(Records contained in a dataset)
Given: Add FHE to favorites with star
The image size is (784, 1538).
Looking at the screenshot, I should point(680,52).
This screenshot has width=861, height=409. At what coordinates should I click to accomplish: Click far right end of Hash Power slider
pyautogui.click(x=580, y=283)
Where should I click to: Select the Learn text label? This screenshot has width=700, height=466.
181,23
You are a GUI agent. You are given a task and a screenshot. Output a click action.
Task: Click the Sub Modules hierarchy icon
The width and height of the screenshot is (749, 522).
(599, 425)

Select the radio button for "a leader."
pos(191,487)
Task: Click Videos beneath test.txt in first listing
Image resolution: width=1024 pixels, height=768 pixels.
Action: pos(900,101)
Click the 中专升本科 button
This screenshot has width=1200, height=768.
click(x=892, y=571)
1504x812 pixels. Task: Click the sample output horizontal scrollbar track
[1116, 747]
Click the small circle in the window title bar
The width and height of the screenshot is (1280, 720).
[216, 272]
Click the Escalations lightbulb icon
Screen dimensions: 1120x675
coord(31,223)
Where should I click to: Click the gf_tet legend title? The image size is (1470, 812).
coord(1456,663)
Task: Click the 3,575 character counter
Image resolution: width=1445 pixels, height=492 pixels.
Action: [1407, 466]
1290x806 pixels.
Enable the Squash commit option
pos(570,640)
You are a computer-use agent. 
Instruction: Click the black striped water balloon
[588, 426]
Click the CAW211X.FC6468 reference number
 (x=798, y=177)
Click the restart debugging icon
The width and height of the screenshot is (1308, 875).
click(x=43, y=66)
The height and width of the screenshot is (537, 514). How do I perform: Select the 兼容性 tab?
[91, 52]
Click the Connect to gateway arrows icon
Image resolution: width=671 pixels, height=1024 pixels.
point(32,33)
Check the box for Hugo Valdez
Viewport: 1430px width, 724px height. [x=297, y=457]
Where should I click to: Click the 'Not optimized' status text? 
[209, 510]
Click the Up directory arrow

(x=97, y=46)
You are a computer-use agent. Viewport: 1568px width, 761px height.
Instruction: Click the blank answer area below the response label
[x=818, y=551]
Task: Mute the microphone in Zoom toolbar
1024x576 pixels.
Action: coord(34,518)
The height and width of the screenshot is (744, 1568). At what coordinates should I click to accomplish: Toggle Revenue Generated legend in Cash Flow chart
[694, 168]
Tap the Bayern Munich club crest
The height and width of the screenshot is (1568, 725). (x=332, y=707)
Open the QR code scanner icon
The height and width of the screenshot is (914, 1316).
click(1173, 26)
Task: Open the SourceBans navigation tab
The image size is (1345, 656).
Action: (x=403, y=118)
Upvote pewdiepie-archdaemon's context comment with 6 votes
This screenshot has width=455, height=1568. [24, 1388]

[Work order] Extract, exactly, the lines above that begin at the line containing "The image size is (1345, 656)." and end at the final line of the records; add no other text.

[Written response]
The image size is (1345, 656).
Action: (x=403, y=118)
Upvote pewdiepie-archdaemon's context comment with 6 votes
This screenshot has width=455, height=1568. [24, 1388]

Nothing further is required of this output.